LISTED RECORDS Start Marker
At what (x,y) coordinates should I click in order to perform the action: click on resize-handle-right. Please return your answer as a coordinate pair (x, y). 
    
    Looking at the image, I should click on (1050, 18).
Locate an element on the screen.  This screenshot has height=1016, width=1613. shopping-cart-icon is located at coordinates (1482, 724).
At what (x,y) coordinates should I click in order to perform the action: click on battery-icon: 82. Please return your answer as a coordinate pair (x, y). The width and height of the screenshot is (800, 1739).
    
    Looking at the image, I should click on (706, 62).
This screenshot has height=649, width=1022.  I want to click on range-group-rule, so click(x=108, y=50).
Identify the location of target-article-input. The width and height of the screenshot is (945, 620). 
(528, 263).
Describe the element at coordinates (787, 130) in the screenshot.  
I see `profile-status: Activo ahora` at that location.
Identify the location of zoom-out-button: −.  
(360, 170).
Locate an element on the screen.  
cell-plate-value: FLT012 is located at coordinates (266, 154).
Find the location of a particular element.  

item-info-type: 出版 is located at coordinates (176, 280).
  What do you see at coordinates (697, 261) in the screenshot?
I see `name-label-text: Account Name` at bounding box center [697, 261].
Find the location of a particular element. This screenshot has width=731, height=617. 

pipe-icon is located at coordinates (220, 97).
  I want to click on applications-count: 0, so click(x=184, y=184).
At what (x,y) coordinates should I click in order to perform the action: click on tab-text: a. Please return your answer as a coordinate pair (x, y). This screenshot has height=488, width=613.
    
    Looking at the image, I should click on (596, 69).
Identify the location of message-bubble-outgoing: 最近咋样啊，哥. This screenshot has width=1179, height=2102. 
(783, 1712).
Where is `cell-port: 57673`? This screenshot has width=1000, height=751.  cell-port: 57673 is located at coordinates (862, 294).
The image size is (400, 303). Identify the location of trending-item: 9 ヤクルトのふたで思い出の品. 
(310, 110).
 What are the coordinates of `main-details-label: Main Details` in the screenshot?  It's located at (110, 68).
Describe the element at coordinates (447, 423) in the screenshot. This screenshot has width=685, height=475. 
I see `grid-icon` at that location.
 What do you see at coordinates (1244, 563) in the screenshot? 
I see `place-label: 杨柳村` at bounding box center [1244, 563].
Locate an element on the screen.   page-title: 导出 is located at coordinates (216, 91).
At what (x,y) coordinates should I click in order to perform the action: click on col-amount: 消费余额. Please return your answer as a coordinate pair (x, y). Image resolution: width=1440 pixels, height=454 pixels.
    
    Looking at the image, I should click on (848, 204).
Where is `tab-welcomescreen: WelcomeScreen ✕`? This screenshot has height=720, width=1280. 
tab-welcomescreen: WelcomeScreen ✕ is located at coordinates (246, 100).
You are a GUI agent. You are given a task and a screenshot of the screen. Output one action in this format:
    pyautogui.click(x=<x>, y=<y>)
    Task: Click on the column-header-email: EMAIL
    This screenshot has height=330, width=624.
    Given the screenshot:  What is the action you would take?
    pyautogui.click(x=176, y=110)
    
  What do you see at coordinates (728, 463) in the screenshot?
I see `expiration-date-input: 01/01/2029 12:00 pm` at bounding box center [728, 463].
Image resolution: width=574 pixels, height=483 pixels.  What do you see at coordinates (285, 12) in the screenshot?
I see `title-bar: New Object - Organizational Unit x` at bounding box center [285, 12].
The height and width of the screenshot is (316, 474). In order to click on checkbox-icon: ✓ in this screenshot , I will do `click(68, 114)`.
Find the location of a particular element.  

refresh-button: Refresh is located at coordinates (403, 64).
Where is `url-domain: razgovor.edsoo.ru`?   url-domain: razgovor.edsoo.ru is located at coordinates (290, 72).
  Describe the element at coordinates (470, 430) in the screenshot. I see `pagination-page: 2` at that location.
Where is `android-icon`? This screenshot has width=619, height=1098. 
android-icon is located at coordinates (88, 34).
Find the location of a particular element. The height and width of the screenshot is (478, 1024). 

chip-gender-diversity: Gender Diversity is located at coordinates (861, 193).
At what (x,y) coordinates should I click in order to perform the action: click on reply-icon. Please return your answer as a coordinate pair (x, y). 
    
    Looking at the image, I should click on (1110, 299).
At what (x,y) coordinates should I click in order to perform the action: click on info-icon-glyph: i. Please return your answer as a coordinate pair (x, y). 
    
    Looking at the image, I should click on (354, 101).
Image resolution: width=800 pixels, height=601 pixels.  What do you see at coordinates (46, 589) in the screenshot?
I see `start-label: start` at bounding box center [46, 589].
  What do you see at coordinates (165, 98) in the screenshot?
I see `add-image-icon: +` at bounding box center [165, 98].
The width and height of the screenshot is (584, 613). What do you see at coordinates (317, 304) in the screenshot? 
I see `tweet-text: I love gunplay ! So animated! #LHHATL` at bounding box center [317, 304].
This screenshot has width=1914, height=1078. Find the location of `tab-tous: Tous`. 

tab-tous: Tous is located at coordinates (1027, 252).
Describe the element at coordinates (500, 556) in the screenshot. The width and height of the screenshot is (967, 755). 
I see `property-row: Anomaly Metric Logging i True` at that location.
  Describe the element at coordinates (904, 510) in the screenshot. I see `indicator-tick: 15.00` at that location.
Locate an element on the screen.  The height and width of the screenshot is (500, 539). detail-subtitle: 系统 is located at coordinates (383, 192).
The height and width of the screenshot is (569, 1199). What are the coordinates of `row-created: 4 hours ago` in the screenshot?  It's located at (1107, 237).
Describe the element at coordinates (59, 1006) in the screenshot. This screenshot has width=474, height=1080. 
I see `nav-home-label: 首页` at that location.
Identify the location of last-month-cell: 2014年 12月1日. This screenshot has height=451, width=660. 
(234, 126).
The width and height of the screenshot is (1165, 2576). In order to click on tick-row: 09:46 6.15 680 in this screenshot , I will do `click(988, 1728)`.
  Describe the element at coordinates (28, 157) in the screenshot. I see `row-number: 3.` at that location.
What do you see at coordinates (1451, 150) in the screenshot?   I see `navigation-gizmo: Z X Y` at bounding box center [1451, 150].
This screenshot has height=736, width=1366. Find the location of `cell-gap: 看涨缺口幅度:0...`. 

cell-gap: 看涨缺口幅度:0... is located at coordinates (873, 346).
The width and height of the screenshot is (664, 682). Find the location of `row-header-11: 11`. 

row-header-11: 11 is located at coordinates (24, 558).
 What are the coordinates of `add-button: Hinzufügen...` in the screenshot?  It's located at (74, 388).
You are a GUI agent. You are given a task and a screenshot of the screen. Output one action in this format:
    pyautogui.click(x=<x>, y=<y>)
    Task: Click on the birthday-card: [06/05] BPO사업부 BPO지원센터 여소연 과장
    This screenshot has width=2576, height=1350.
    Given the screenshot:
LISTED RECORDS End Marker
*TASK DIRECTIONS*: Extract the rows starting at the line that contains "Find the location of a particular element. The" and ending at the line that contains "Looking at the image, I should click on (354, 101).", and reproduce them verbatim.

*SOLUTION TO THE EXERCISE*:
Find the location of a particular element. The height and width of the screenshot is (478, 1024). 

chip-gender-diversity: Gender Diversity is located at coordinates (861, 193).
At what (x,y) coordinates should I click in order to perform the action: click on reply-icon. Please return your answer as a coordinate pair (x, y). 
    
    Looking at the image, I should click on (1110, 299).
At what (x,y) coordinates should I click in order to perform the action: click on info-icon-glyph: i. Please return your answer as a coordinate pair (x, y). 
    
    Looking at the image, I should click on (354, 101).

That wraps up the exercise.